Problem description:
In the listing that follows, find the line with "This screenshot has", then copy exactly from it through the line with "Turn off the 90 min Deep Tissue duration", leaving out every picture.
───── Dataset extract
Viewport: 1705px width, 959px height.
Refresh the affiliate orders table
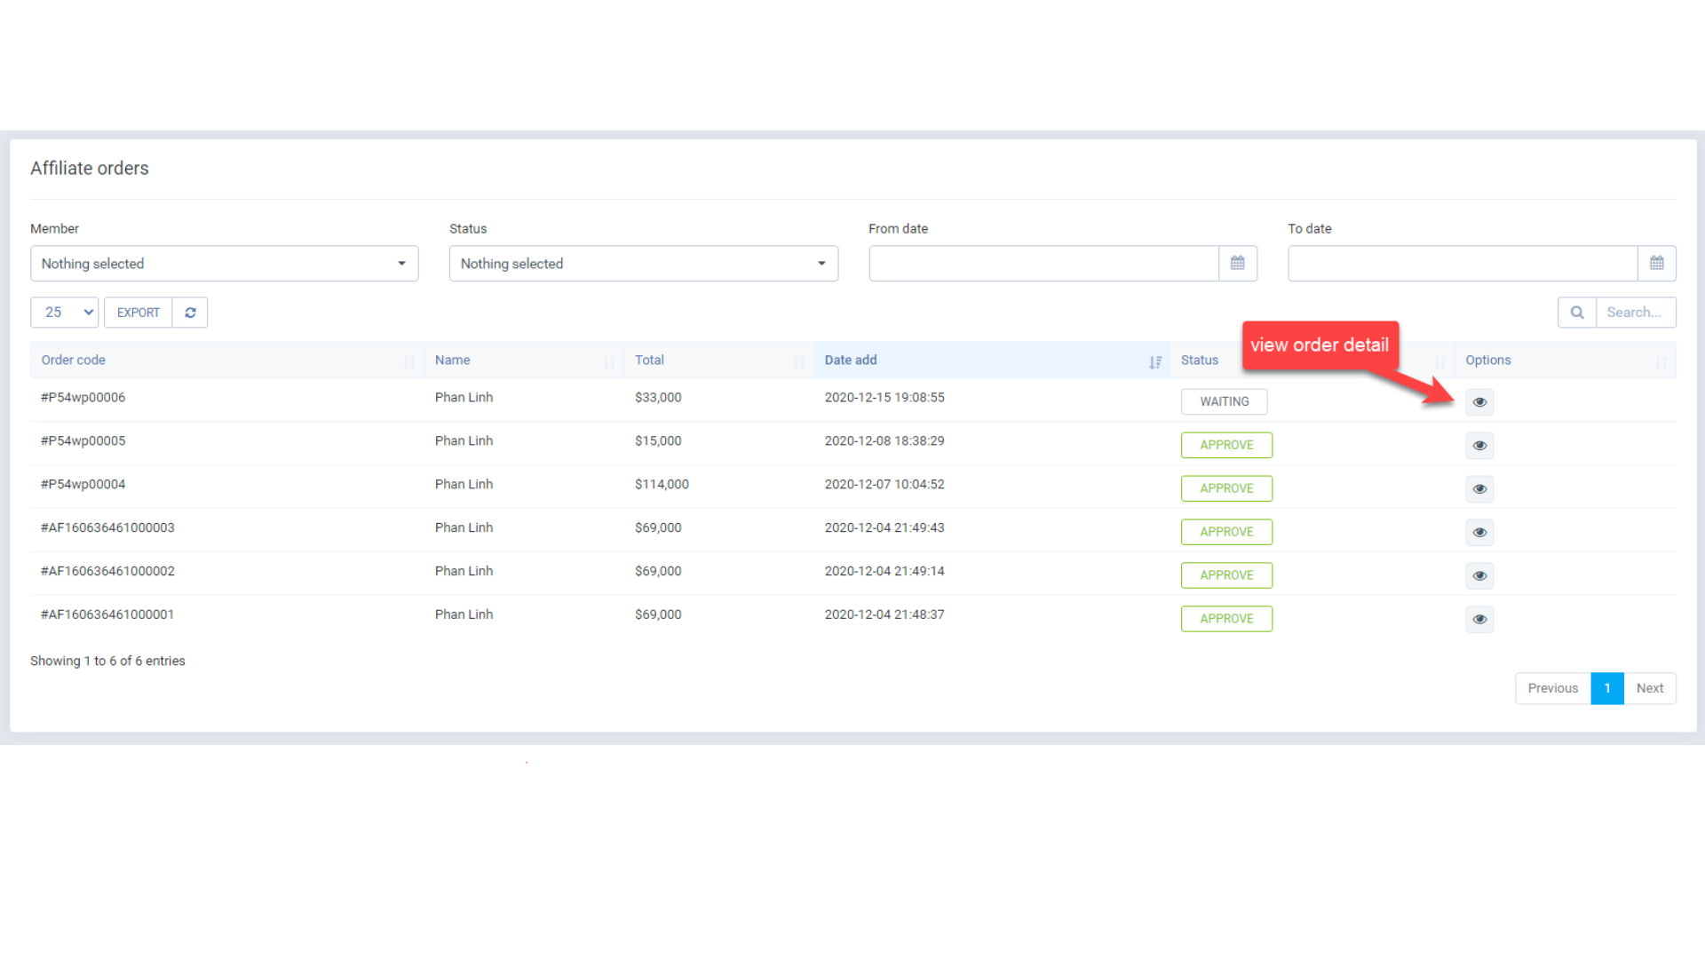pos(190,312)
──────────
───── Dataset extract
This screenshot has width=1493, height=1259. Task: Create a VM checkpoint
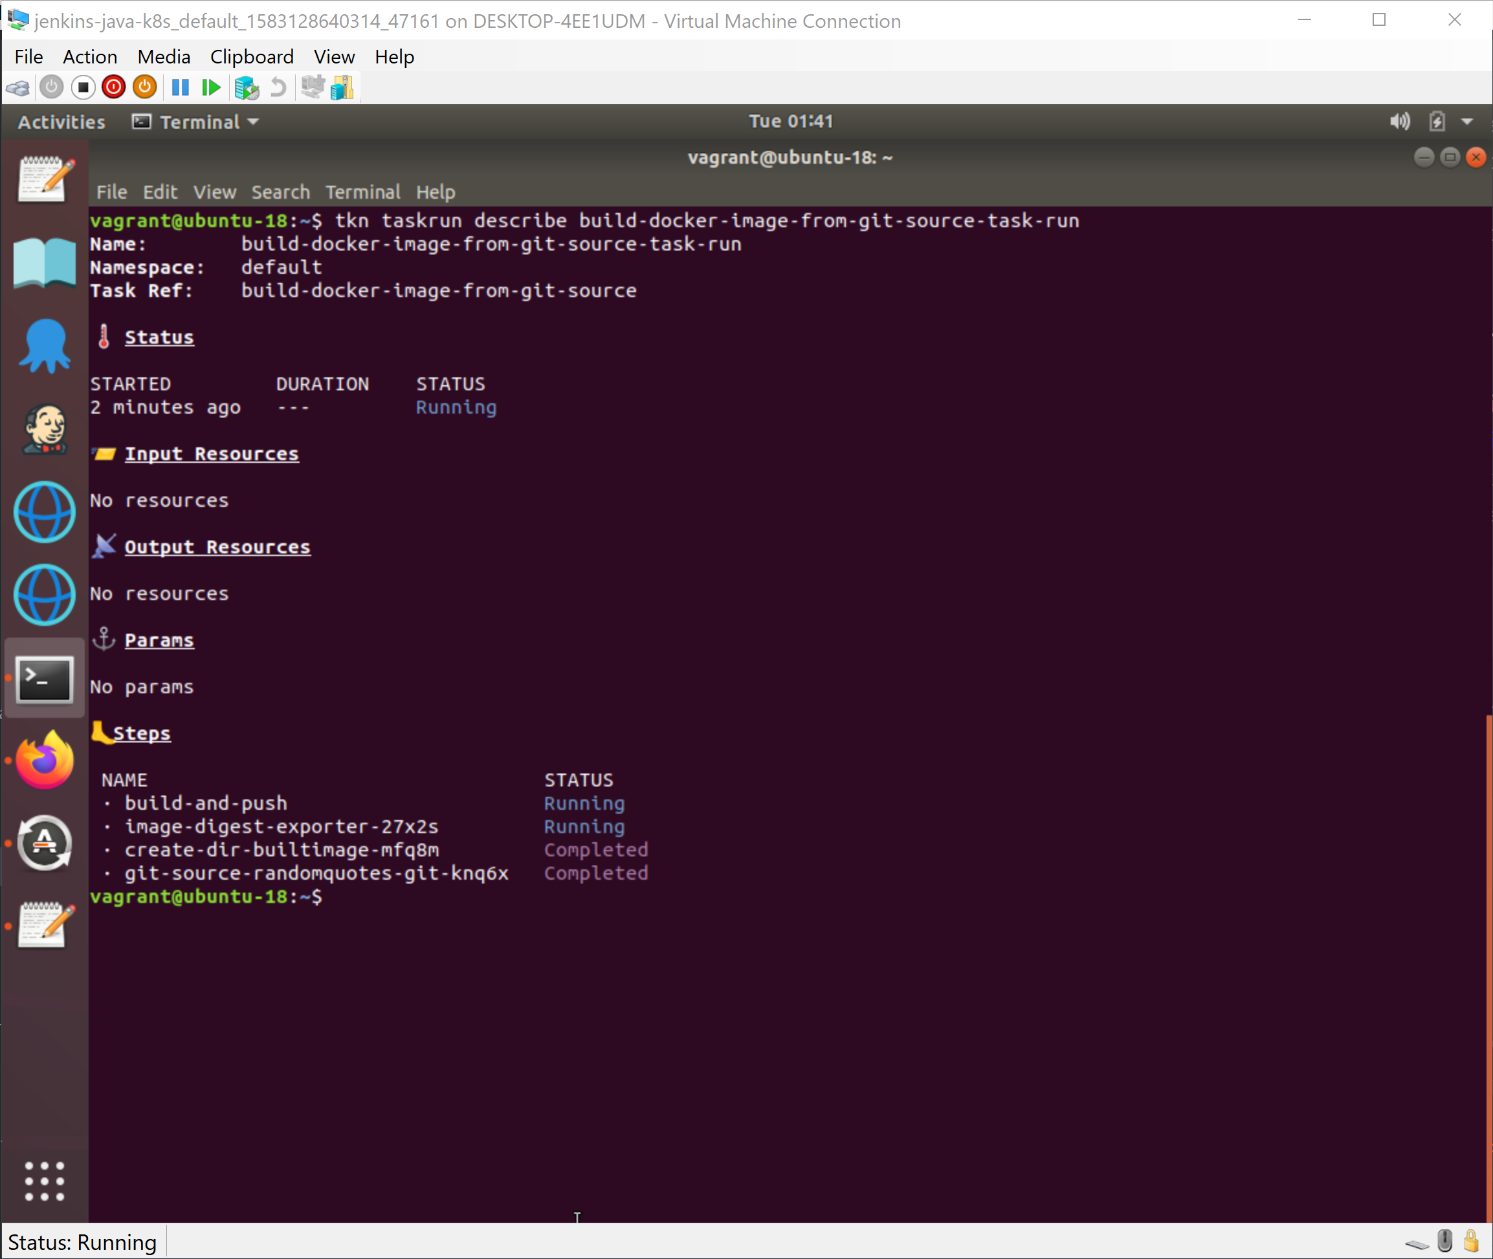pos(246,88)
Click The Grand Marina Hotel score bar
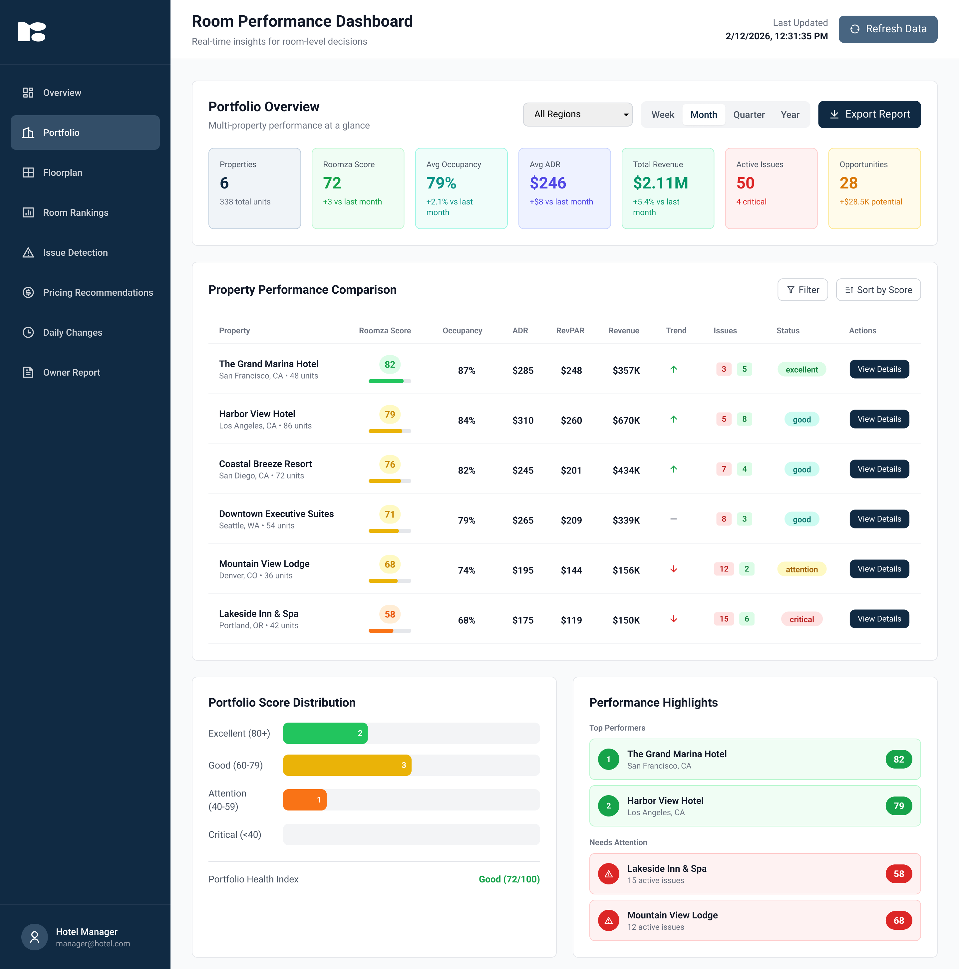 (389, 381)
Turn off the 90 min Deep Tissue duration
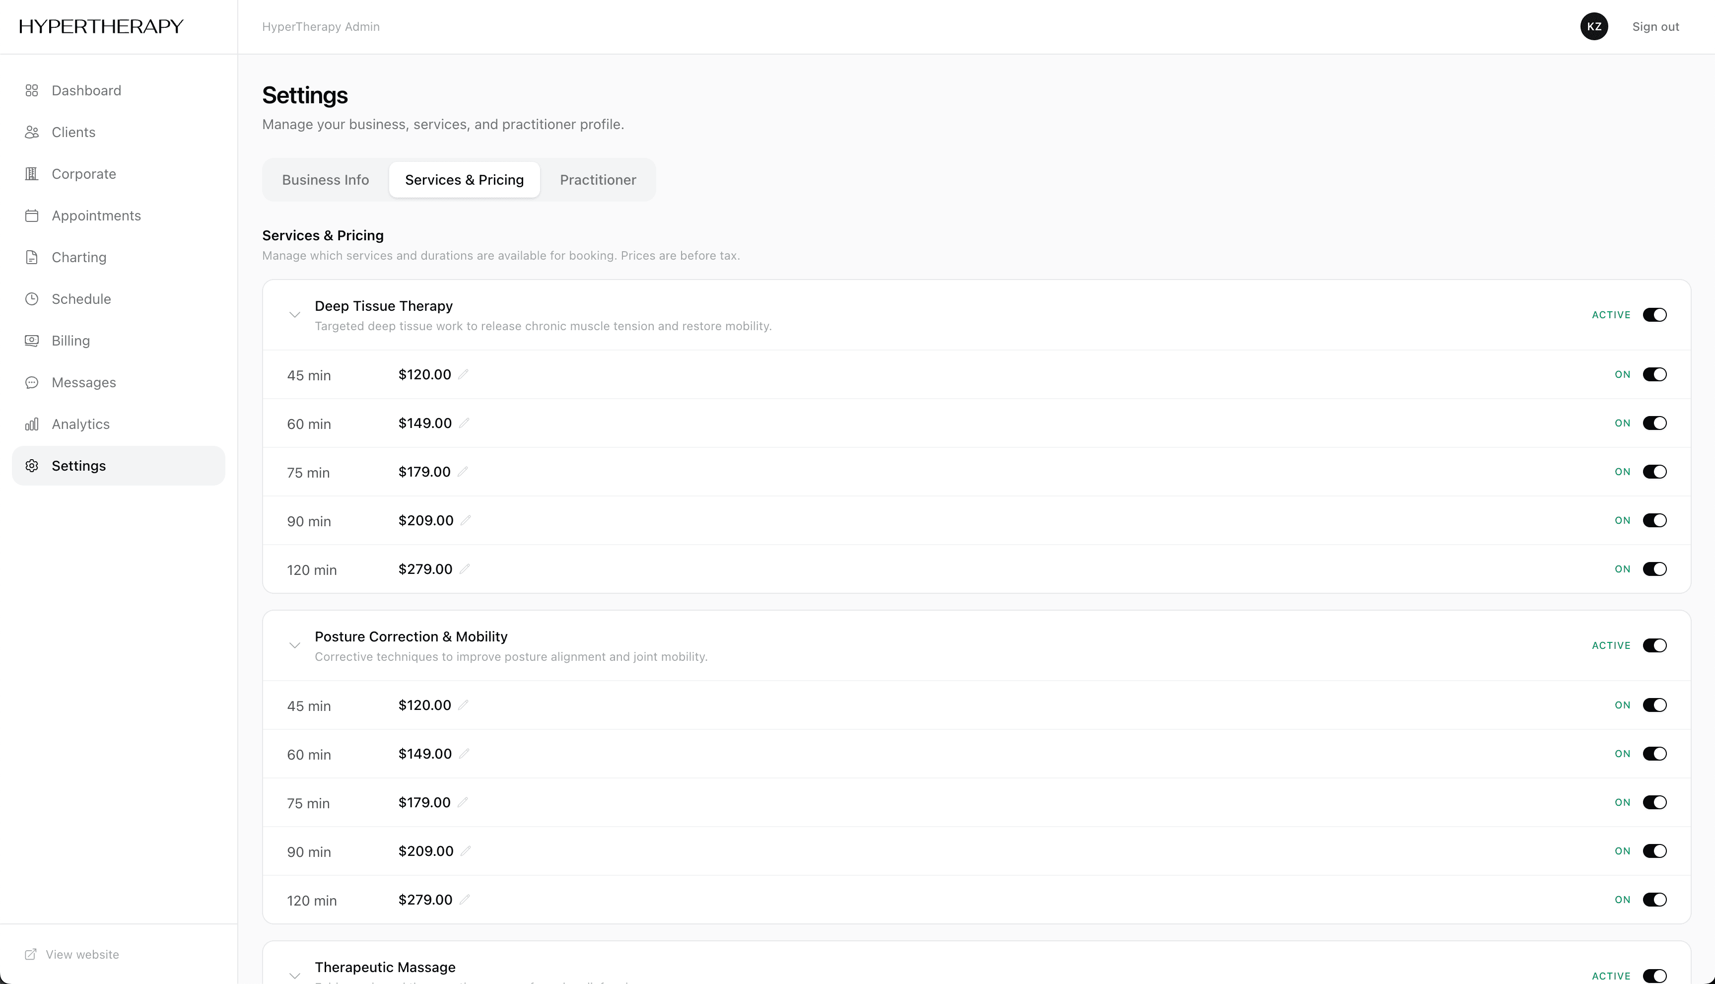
──────────
───── Dataset extract
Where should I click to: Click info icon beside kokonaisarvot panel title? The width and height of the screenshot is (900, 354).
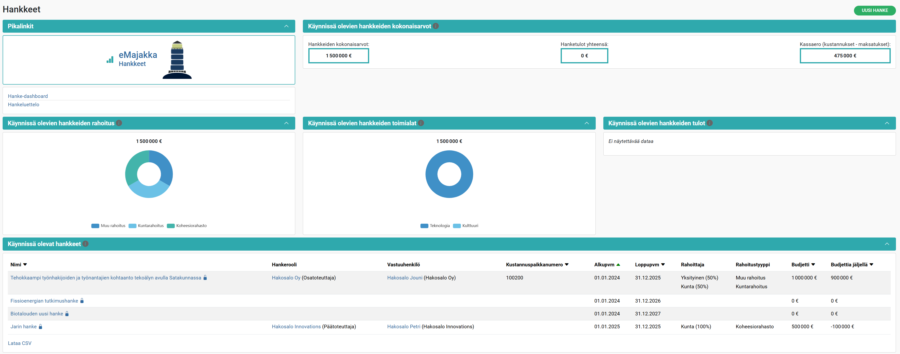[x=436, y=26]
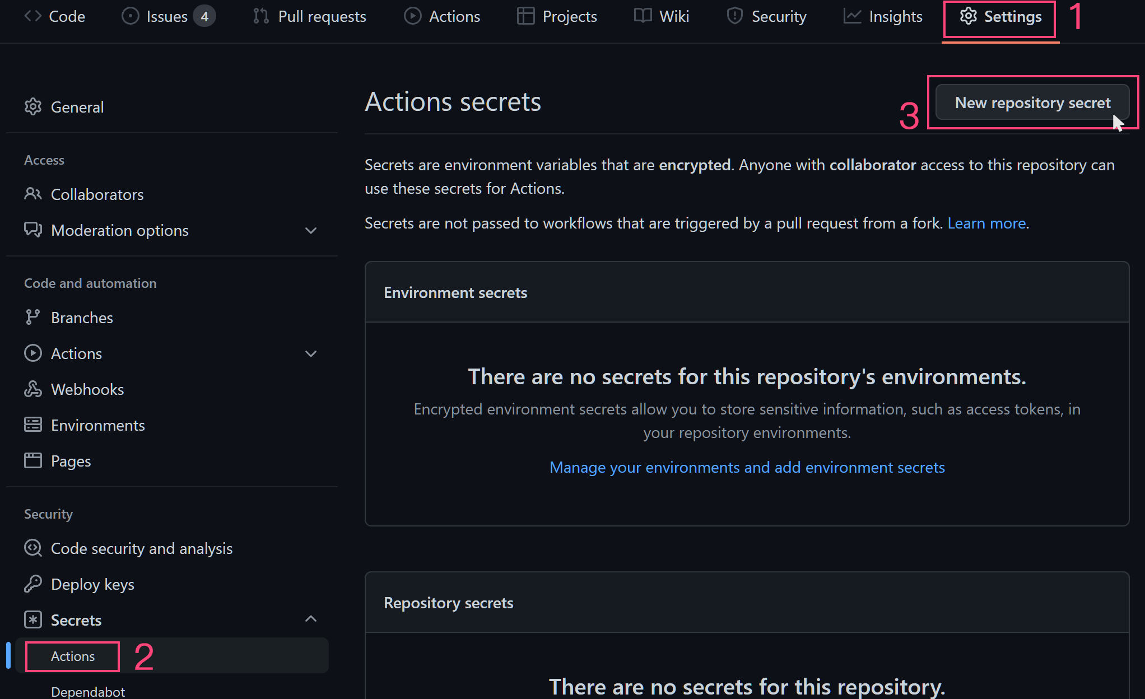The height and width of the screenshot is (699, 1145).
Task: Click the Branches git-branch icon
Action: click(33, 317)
──────────
Reply to the exercise:
This screenshot has width=1493, height=1259. Task: Create a VM checkpoint
pos(246,88)
Click The Grand Marina Hotel score bar
 (389, 381)
Turn off the 90 min Deep Tissue duration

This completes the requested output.